Hawaii County Planning department staff responsible for affordable housing have also been convicted of bribery and sent to Federal prison recently.  In light of this, ask what steps they've taken to discipline supervisors in the department for retaliation and failure to adequately supervise staff?  Also pose the question:  Why should we trust the Planning Department when they have already failed so significantly at managing our housing stock?

11. Nearly all of the rules surrounding parking and noise are already covered by existing Hawaii County Code.  Ask, what is the point of passing additional regulations when the Planning Department, Building Department and Police aren't enforcing the current regulations?

12. More than one half of Americans can't raise $400 for an emergency and for most families a $10,000 fine is an existential economic catastrophe.  Point out that the fines proposed in this legislation are unfair, out of proportion and demonstrate hostility to our local families.
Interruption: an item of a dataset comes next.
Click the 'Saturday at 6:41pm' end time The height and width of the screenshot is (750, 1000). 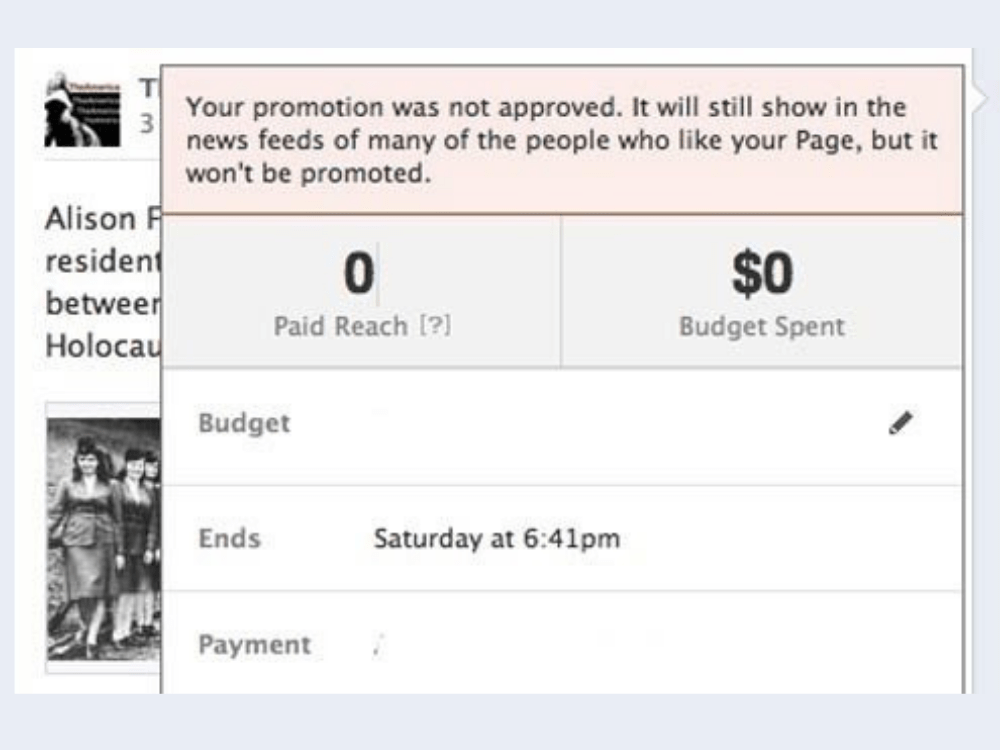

13.  If these rules pass many homeowners will be forced to sell.  Point out that with the average home sale price approaching $1M, it is unlikely that the buyers will be  local families in need of housing.  This law will result in more local families moving to the mainland and an influx in foreign buyers.

14. If you count on this revenue to make ends meet every month, point out that vacation rentals ARE your affordable housing solution, and that Hawaii County will take it away.

15. Tell them you oppose this legislation across the board.  It is a solution in search of a problem, and will impact you, your family, your employees and your service providers.  If they want to allow more Accessory Dwellings, that is great, but the vacation rental rules are a solution in search of a problem.